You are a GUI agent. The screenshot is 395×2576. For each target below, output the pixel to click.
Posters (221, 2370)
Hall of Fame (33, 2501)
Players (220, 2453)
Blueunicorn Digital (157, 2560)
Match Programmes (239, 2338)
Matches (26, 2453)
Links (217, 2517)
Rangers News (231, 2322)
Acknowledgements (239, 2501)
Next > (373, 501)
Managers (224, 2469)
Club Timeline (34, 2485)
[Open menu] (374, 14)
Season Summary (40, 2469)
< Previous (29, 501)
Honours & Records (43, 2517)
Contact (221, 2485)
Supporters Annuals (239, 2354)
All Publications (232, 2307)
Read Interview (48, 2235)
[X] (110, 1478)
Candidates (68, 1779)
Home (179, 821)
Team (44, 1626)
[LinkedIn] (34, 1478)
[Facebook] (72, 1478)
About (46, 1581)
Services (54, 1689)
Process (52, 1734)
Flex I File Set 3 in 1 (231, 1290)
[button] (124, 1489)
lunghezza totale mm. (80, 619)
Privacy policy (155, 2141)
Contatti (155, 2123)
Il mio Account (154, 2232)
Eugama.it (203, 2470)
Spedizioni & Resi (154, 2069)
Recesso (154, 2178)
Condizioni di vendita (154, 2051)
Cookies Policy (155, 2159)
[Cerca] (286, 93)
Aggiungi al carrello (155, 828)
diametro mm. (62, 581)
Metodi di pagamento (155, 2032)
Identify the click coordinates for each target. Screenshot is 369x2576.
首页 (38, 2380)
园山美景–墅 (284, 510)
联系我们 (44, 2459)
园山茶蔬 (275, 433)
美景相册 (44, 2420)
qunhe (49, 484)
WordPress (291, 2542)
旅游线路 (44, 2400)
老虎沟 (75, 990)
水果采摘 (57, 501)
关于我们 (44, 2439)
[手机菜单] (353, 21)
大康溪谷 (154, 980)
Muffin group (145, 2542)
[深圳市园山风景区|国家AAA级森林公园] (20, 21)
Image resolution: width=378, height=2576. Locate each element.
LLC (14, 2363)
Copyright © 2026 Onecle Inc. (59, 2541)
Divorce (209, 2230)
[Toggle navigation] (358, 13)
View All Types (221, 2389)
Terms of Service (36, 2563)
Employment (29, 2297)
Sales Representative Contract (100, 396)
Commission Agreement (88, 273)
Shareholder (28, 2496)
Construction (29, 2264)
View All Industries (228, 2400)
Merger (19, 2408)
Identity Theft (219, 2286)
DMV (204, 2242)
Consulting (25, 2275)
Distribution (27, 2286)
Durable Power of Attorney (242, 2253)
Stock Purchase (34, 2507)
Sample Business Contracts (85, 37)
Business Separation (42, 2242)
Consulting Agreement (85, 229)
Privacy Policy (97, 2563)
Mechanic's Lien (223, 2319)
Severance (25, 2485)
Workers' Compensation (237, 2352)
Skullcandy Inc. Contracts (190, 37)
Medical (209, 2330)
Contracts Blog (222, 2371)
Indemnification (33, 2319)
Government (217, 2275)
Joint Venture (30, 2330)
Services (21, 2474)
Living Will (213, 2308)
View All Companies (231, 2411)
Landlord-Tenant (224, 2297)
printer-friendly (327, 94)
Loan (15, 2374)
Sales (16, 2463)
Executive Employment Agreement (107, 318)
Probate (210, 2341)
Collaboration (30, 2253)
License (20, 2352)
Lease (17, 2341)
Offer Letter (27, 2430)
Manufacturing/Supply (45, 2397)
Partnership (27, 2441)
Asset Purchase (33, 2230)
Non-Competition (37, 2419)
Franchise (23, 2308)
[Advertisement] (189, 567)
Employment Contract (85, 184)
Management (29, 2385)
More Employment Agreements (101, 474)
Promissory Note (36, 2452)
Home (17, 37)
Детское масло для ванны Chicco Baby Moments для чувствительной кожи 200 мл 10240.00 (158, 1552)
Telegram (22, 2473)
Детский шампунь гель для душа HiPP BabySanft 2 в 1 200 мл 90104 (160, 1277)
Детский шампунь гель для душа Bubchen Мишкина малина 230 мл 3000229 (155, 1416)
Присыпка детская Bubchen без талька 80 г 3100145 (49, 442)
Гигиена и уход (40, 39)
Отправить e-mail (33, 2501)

ASSIGNMENT: Nothing in the listing should be left out; repeat it exactly.

SOLUTION FOR THIS PROBLEM:
You are a GUI agent. The screenshot is 395×2576. For each target below, output the pixel to click.
Posters (221, 2370)
Hall of Fame (33, 2501)
Players (220, 2453)
Blueunicorn Digital (157, 2560)
Match Programmes (239, 2338)
Matches (26, 2453)
Links (217, 2517)
Rangers News (231, 2322)
Acknowledgements (239, 2501)
Next > (373, 501)
Managers (224, 2469)
Club Timeline (34, 2485)
[Open menu] (374, 14)
Season Summary (40, 2469)
< Previous (29, 501)
Honours & Records (43, 2517)
Contact (221, 2485)
Supporters Annuals (239, 2354)
All Publications (232, 2307)
Read Interview (48, 2235)
[X] (110, 1478)
Candidates (68, 1779)
Home (179, 821)
Team (44, 1626)
[LinkedIn] (34, 1478)
[Facebook] (72, 1478)
About (46, 1581)
Services (54, 1689)
Process (52, 1734)
Flex I File Set 3 in 1 (231, 1290)
[button] (124, 1489)
lunghezza totale mm. (80, 619)
Privacy policy (155, 2141)
Contatti (155, 2123)
Il mio Account (154, 2232)
Eugama.it (203, 2470)
Spedizioni & Resi (154, 2069)
Recesso (154, 2178)
Condizioni di vendita (154, 2051)
Cookies Policy (155, 2159)
[Cerca] (286, 93)
Aggiungi al carrello (155, 828)
diametro mm. (62, 581)
Metodi di pagamento (155, 2032)
Identify the click coordinates for each target. Screenshot is 369x2576.
首页 (38, 2380)
园山美景–墅 (284, 510)
联系我们 (44, 2459)
园山茶蔬 (275, 433)
美景相册 (44, 2420)
qunhe (49, 484)
WordPress (291, 2542)
旅游线路 (44, 2400)
老虎沟 (75, 990)
水果采摘 (57, 501)
关于我们 (44, 2439)
[手机菜单] (353, 21)
大康溪谷 (154, 980)
Muffin group (145, 2542)
[深圳市园山风景区|国家AAA级森林公园] (20, 21)
Image resolution: width=378, height=2576. Locate each element.
LLC (14, 2363)
Copyright © 2026 Onecle Inc. (59, 2541)
Divorce (209, 2230)
[Toggle navigation] (358, 13)
View All Types (221, 2389)
Terms of Service (36, 2563)
Employment (29, 2297)
Sales Representative Contract (100, 396)
Commission Agreement (88, 273)
Shareholder (28, 2496)
Construction (29, 2264)
View All Industries (228, 2400)
Merger (19, 2408)
Identity Theft (219, 2286)
DMV (204, 2242)
Consulting (25, 2275)
Distribution (27, 2286)
Durable Power of Attorney (242, 2253)
Stock Purchase (34, 2507)
Sample Business Contracts (85, 37)
Business Separation (42, 2242)
Consulting Agreement (85, 229)
Privacy Policy (97, 2563)
Mechanic's Lien (223, 2319)
Severance (25, 2485)
Workers' Compensation (237, 2352)
Skullcandy Inc. Contracts (190, 37)
Medical (209, 2330)
Contracts Blog (222, 2371)
Indemnification (33, 2319)
Government (217, 2275)
Joint Venture (30, 2330)
Services (21, 2474)
Living Will (213, 2308)
View All Companies (231, 2411)
Landlord-Tenant (224, 2297)
printer-friendly (327, 94)
Loan (15, 2374)
Sales (16, 2463)
Executive Employment Agreement (107, 318)
Probate (210, 2341)
Collaboration (30, 2253)
License (20, 2352)
Lease (17, 2341)
Offer Letter (27, 2430)
Manufacturing/Supply (45, 2397)
Partnership (27, 2441)
Asset Purchase (33, 2230)
Non-Competition (37, 2419)
Franchise (23, 2308)
[Advertisement] (189, 567)
Employment Contract (85, 184)
Management (29, 2385)
More Employment Agreements (101, 474)
Promissory Note (36, 2452)
Home (17, 37)
Детское масло для ванны Chicco Baby Moments для чувствительной кожи 200 мл 10240.00 (158, 1552)
Telegram (22, 2473)
Детский шампунь гель для душа HiPP BabySanft 2 в 1 200 мл 90104 (160, 1277)
Детский шампунь гель для душа Bubchen Мишкина малина 230 мл 3000229 (155, 1416)
Присыпка детская Bubchen без талька 80 г 3100145 (49, 442)
Гигиена и уход (40, 39)
Отправить e-mail (33, 2501)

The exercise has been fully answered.